Top of Records provided
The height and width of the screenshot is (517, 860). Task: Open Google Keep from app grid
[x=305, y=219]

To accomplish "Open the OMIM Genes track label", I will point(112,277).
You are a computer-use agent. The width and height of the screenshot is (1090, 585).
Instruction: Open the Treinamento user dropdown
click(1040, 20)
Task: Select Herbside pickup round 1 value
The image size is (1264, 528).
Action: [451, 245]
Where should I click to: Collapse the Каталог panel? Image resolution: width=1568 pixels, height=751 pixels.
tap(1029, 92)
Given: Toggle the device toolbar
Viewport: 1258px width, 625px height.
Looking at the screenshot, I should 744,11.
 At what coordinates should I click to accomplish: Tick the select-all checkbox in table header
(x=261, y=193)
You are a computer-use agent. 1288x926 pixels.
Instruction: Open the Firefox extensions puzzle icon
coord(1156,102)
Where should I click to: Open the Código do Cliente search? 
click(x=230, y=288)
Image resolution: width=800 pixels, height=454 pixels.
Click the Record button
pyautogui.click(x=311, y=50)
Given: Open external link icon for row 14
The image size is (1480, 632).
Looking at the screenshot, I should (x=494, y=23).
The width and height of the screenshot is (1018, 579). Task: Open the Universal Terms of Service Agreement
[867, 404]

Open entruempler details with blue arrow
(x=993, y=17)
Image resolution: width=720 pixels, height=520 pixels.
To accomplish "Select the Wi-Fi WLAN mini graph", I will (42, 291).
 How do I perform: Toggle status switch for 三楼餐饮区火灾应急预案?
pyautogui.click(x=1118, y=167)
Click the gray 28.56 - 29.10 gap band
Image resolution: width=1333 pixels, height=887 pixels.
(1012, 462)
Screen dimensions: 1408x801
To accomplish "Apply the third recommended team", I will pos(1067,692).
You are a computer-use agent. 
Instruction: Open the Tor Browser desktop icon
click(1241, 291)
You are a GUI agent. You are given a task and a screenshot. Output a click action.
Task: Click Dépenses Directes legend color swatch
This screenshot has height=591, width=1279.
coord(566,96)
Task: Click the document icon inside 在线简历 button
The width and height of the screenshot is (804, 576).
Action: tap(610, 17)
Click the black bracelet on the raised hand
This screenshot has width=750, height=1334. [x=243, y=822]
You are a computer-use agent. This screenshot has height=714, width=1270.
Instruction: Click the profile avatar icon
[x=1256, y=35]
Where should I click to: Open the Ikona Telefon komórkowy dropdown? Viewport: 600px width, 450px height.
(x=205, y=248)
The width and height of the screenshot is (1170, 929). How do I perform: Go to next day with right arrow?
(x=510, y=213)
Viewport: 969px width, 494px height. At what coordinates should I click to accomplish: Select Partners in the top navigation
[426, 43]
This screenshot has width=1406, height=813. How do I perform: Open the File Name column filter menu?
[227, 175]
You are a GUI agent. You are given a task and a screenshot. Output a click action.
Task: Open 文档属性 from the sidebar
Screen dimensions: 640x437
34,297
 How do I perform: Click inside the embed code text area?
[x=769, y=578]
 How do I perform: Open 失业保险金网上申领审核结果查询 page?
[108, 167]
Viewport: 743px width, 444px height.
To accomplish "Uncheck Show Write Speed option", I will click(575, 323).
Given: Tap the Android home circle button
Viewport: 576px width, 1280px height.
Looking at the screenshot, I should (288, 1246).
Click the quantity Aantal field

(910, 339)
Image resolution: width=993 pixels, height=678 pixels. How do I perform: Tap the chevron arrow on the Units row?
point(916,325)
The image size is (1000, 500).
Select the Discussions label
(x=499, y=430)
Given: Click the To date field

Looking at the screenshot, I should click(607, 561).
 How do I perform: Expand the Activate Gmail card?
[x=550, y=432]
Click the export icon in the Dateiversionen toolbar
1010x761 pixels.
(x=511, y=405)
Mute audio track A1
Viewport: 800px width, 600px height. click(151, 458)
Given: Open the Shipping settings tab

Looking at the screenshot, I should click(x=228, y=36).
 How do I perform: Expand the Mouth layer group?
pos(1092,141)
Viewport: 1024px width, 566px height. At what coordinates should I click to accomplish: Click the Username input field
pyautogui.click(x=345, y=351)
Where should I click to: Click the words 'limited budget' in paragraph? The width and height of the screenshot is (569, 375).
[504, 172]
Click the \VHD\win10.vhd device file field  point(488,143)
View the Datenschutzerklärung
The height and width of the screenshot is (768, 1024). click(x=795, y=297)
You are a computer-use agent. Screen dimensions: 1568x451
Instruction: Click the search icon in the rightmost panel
Bottom of Records provided
(Task details): Write the records out in full, exactly as they read above.

(Result of the exercise):
The height and width of the screenshot is (517, 860). Task: Open Google Keep from app grid
[x=305, y=219]

To accomplish "Open the OMIM Genes track label", I will point(112,277).
You are a computer-use agent. The width and height of the screenshot is (1090, 585).
Instruction: Open the Treinamento user dropdown
click(1040, 20)
Task: Select Herbside pickup round 1 value
The image size is (1264, 528).
Action: [451, 245]
Where should I click to: Collapse the Каталог panel? Image resolution: width=1568 pixels, height=751 pixels.
tap(1029, 92)
Given: Toggle the device toolbar
Viewport: 1258px width, 625px height.
Looking at the screenshot, I should 744,11.
 At what coordinates should I click to accomplish: Tick the select-all checkbox in table header
(x=261, y=193)
You are a computer-use agent. 1288x926 pixels.
Instruction: Open the Firefox extensions puzzle icon
coord(1156,102)
Where should I click to: Open the Código do Cliente search? 
click(x=230, y=288)
Image resolution: width=800 pixels, height=454 pixels.
Click the Record button
pyautogui.click(x=311, y=50)
Given: Open external link icon for row 14
The image size is (1480, 632).
Looking at the screenshot, I should (x=494, y=23).
The width and height of the screenshot is (1018, 579). Task: Open the Universal Terms of Service Agreement
[867, 404]

Open entruempler details with blue arrow
(x=993, y=17)
Image resolution: width=720 pixels, height=520 pixels.
To accomplish "Select the Wi-Fi WLAN mini graph", I will (42, 291).
 How do I perform: Toggle status switch for 三楼餐饮区火灾应急预案?
pyautogui.click(x=1118, y=167)
Click the gray 28.56 - 29.10 gap band
Image resolution: width=1333 pixels, height=887 pixels.
(1012, 462)
Screen dimensions: 1408x801
To accomplish "Apply the third recommended team", I will pos(1067,692).
You are a computer-use agent. 
Instruction: Open the Tor Browser desktop icon
click(1241, 291)
You are a GUI agent. You are given a task and a screenshot. Output a click action.
Task: Click Dépenses Directes legend color swatch
This screenshot has height=591, width=1279.
coord(566,96)
Task: Click the document icon inside 在线简历 button
The width and height of the screenshot is (804, 576).
Action: tap(610, 17)
Click the black bracelet on the raised hand
This screenshot has width=750, height=1334. [x=243, y=822]
You are a computer-use agent. This screenshot has height=714, width=1270.
Instruction: Click the profile avatar icon
[x=1256, y=35]
Where should I click to: Open the Ikona Telefon komórkowy dropdown? Viewport: 600px width, 450px height.
(x=205, y=248)
The width and height of the screenshot is (1170, 929). How do I perform: Go to next day with right arrow?
(x=510, y=213)
Viewport: 969px width, 494px height. At what coordinates should I click to accomplish: Select Partners in the top navigation
[426, 43]
This screenshot has width=1406, height=813. How do I perform: Open the File Name column filter menu?
[227, 175]
You are a GUI agent. You are given a task and a screenshot. Output a click action.
Task: Open 文档属性 from the sidebar
Screen dimensions: 640x437
34,297
 How do I perform: Click inside the embed code text area?
[x=769, y=578]
 How do I perform: Open 失业保险金网上申领审核结果查询 page?
[108, 167]
Viewport: 743px width, 444px height.
To accomplish "Uncheck Show Write Speed option", I will click(575, 323).
Given: Tap the Android home circle button
Viewport: 576px width, 1280px height.
Looking at the screenshot, I should (288, 1246).
Click the quantity Aantal field

(910, 339)
Image resolution: width=993 pixels, height=678 pixels. How do I perform: Tap the chevron arrow on the Units row?
point(916,325)
The image size is (1000, 500).
Select the Discussions label
(x=499, y=430)
Given: Click the To date field

Looking at the screenshot, I should click(607, 561).
 How do I perform: Expand the Activate Gmail card?
[x=550, y=432]
Click the export icon in the Dateiversionen toolbar
1010x761 pixels.
(x=511, y=405)
Mute audio track A1
Viewport: 800px width, 600px height. click(151, 458)
Given: Open the Shipping settings tab

Looking at the screenshot, I should click(x=228, y=36).
 How do I perform: Expand the Mouth layer group?
pos(1092,141)
Viewport: 1024px width, 566px height. At what coordinates should I click to accomplish: Click the Username input field
pyautogui.click(x=345, y=351)
Where should I click to: Click the words 'limited budget' in paragraph? The width and height of the screenshot is (569, 375).
[504, 172]
Click the \VHD\win10.vhd device file field  point(488,143)
View the Datenschutzerklärung
The height and width of the screenshot is (768, 1024). click(x=795, y=297)
You are a computer-use agent. Screen dimensions: 1568x451
Instruction: Click the search icon in the rightmost panel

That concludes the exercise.